As Jagan once put it:
The stress of socialist nationalisation was on the producer -- to stop the exploitation of the workers; the stress of reformist nationalisation is on the consumer -- to provide a cheaper service.  
The difference between a socialist program of nationalization versus a social democratic or liberal desire to nationalize or keep in public hands this or that industry or service consists not solely in the extent of the nationalization but in the very aims and goals of it.

Again as Jagan phrased it:
It is essential not merely to transfer ownership of the means of production (factories, land, machines, tools, etc.) from foreign-private to state, but also to change the relations of production with the aim of making socialist production relations predominant. Economic growth and nationalisation alone do not mean socialism. Although a certain level of economic development is a prerequisite for socialism it is not its content. Socialism is a class and political concept; its essence consists in the socialisation of the basic means of production, distribution and exchange and the establishment of the rule of the working people. 
This can be more broadly applied. A genuine socialist program may involve steps, polices and actions under capitalism akin on the surface to those that may be taken in some instances by liberal reformists, social democrats or even right wing statists or nationalists, but its desired destination is fundamentally different.


We can have debates about what methods and means are to be used to get to this destination, but if the social ownership of the basic means of production and the rule of the working class is not the ultimate goal, then the goal is not socialism.

This is not simply an academic point. By denuding "socialism" of its meaning, as was done with the term "social democracy" before it, the very idea of an actual alternative to capitalism as a system becomes dimmer.
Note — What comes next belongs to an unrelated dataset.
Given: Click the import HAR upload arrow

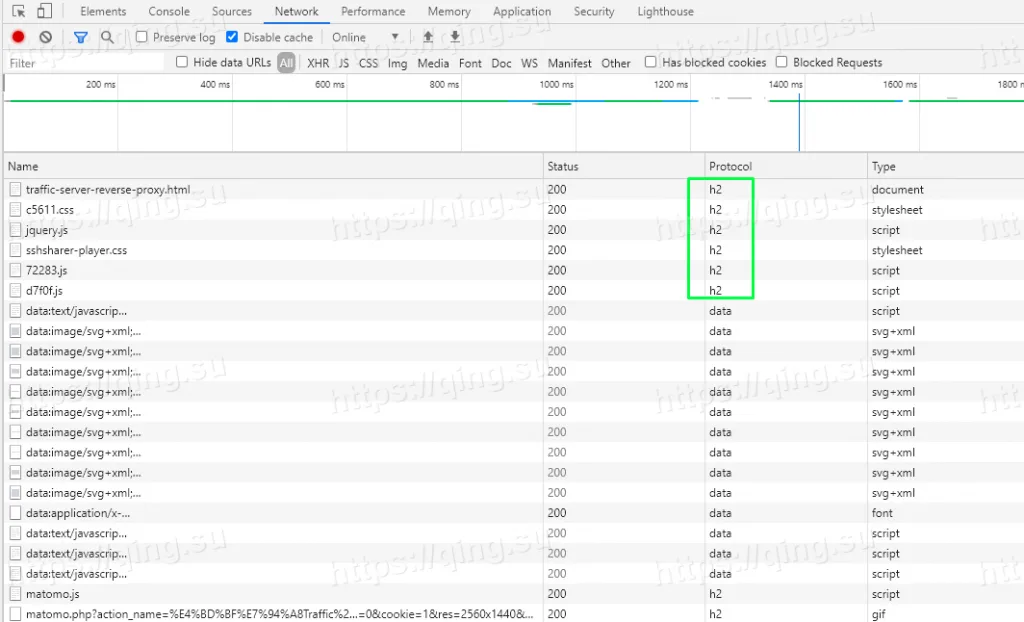Looking at the screenshot, I should [428, 37].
If "socialism" becomes about doing or creating "good things" or standing up for a nebulous variety of causes under capitalism then it is no longer an anti-capitalist idea and there is one less threat to the power of the corporations and the bosses.
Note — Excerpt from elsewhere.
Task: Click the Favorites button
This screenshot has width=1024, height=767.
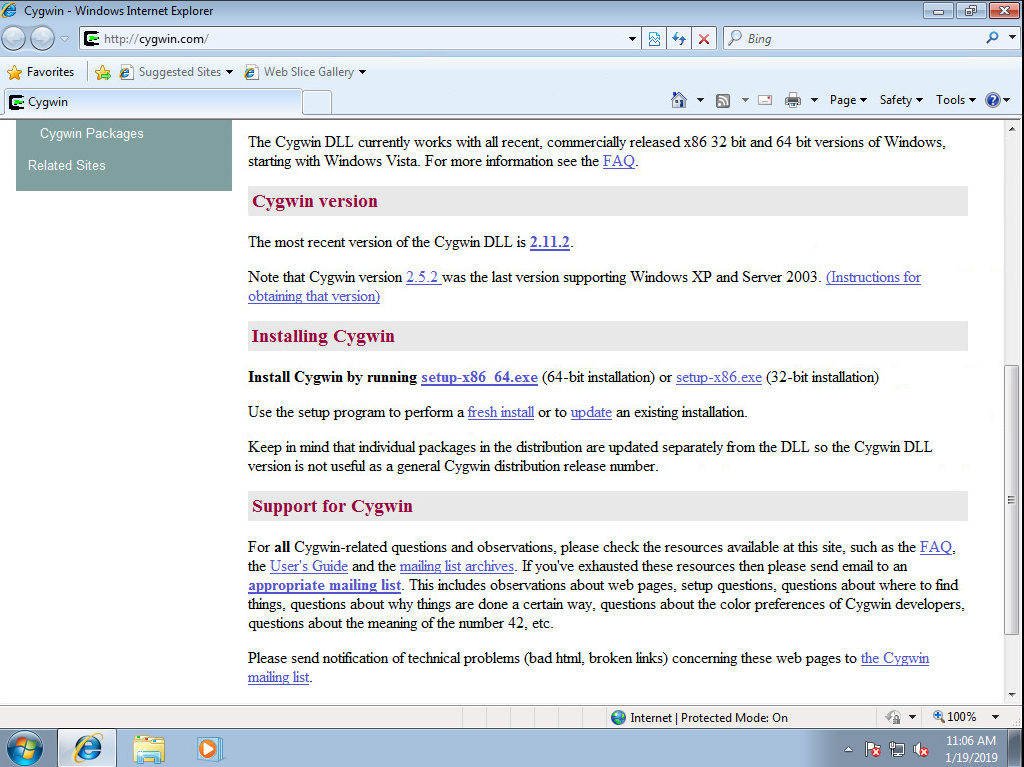Action: point(41,72)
If there is no coherent and organized anti-capitalist left, then there is no coherent and organized anti-capitalist left.

Those who seek to diminish or strip ideology of its importance under capitalism are either consciously or unconsciously turning politics into a narrative about who will be the "better", "fairer" or more "just" manager or show "leadership" under a system that is fundamentally unfair and unjust. They have conceded in advance that the economics, class and political structure and society of the future will look fundamentally the same as those of today and the past.
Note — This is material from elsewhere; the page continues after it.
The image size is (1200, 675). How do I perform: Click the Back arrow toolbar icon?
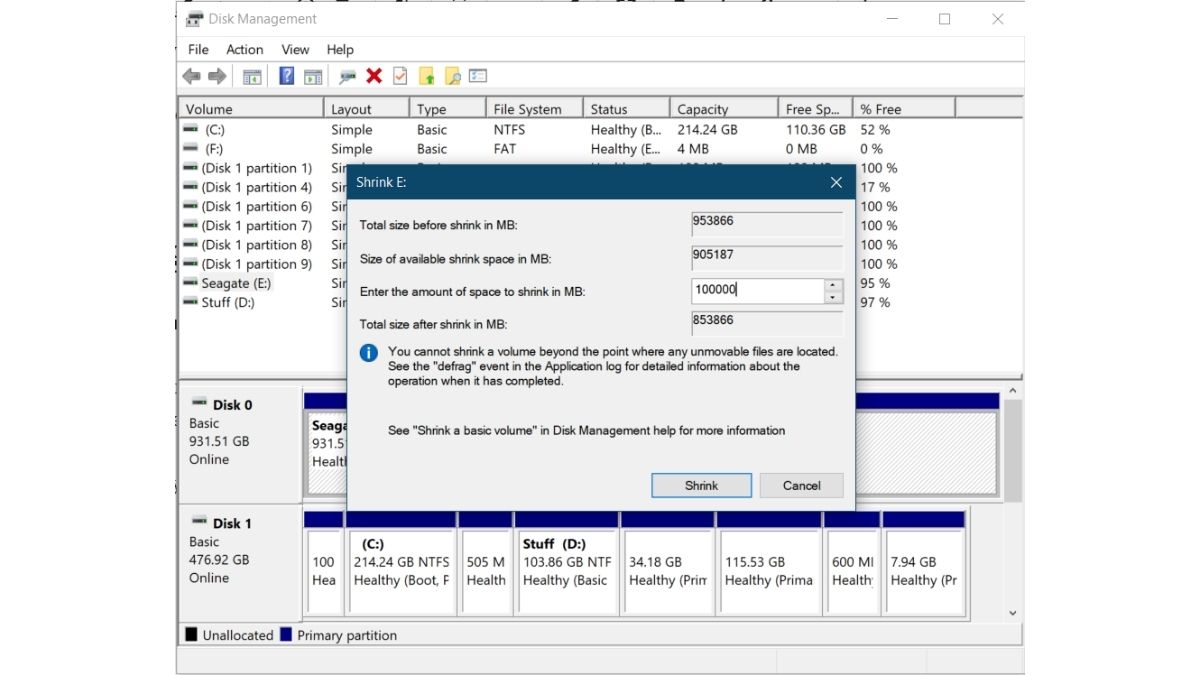(x=191, y=76)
Socialists need to reject this politics of defeat and preserve the socialist vision as one of working class and human emancipation from capitalism. Socialists should always know which side of the class struggle they are on and would do well to build parties and movements that reflect this and will govern accordingly.


1 comment:

  1. Nationalization has often been used as a form of "hospitalization" in which a firm in difficulties or that needs investment is nationalised and then privatized when it becomes profitable again. In the UK there was nationalization under labor with investment in aging corporate infrastructure and then under Conservatives privatization again with the private sector getting the benefit of public investment.